1. Does your older home have a lot of character?

Solid-core doors, marble window sills, crown molding, pocket doors, arched doorways — who could get rid of these features? “Some older houses are made with higher-quality wood and have finishing touches that you can’t replicate today. If you want to keep your home’s original details, you’ll probably want to renovate.
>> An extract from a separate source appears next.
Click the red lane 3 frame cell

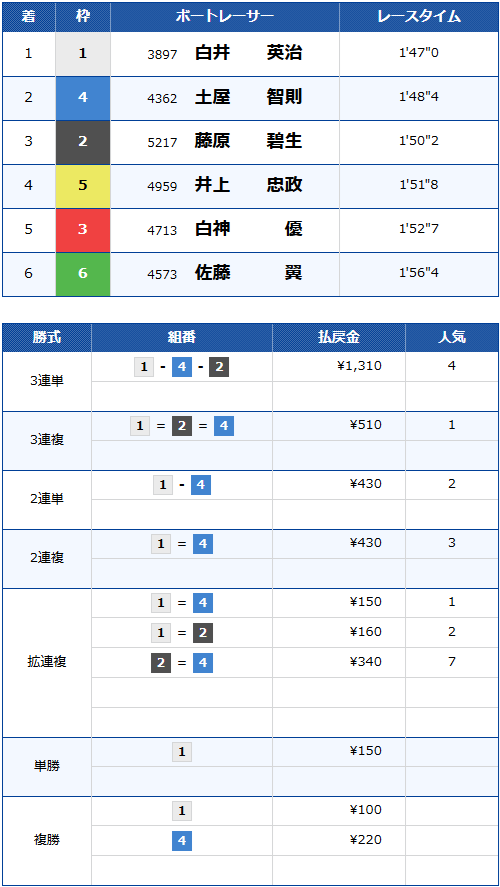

But don’t feel bad if a historical charmer isn’t your thing. Besides, not all old homes are worth saving. “While there are many homes and historical buildings that are 100, 200, or more years old and still in sound condition, typically homes more than 75 years old or so need a critical eye. If the utilities, plumbing, and heating systems are in poor condition, you might want to rebuild. A teardown will allow you to build with modern materials, and your home will likely be much more energy-efficient

2. Is your home structurally unsound?

If your home has structural issues, I would recommend a teardown. Your walls, when looked at from the outside, should be straight. There should be no water in your basement or crawl space, no cracks on your interior walls, and your windows should easily open and close. A structural engineer can be a big asset in helping you decide. If you live in an area prone to earthquakes, having the home’s foundation checked becomes even more important. A home designed and built prior to new earthquake laws can have significant structural damage after an earthquake occurs. In those cases, it is often more economical to start from scratch.
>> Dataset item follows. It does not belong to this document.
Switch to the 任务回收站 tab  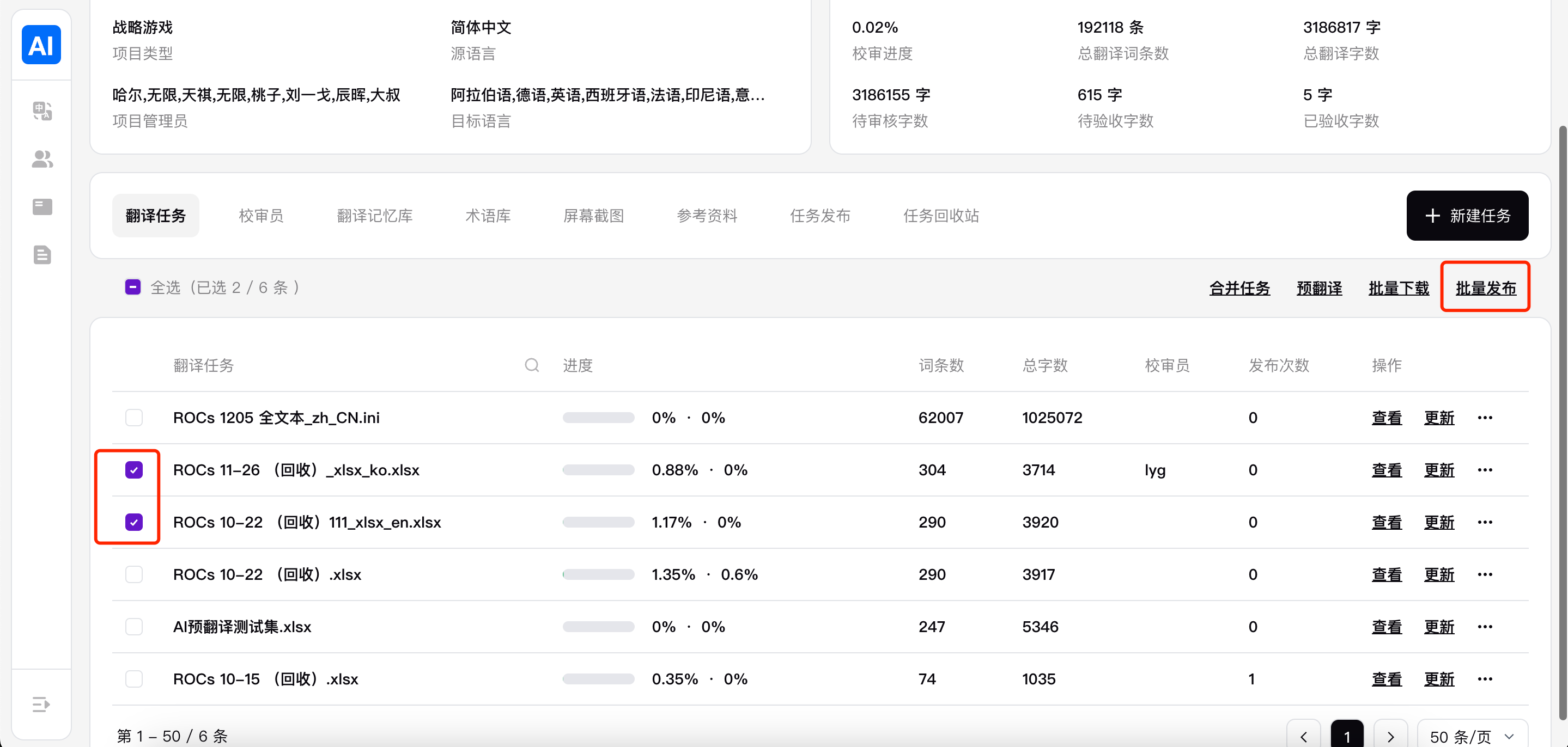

3. Does your town have restrictive regulations?

The decision on whether to renovate or rebuild might not be completely yours to make. If your jurisdiction has tough regulations, it might be easier to play by its rules. In places where you’ve got a lot of rules, it may be easier to tear down. It can be faster to get city approval for a project that involves leaving a portion of the existing house.

4. Finally, how much money do you want to spend?

Sometimes you just need to crunch the numbers to determine which path to take: Renovation or teardown? Once you start renovating you will likely discover some unwelcome surprises. There are always unexpected costs such as excavating surprises, unseen rot and mold, electrical issues, structural inadequacies, etc. Remodeling and renovation only make sense if you believe the costs and schedule will be considerably less than new construction. A teardown and complete rebuild is typically a more predictable process.

So, whether to renovate or tear down and rebuild really comes down to a case-by-case decision. Call in the proper professionals for quotes to help you decide. Renovation experts, builders, structural engineers, and architects can all help you make this decision based on what you want to do, the type of home you have, its condition, and your local zoning rules.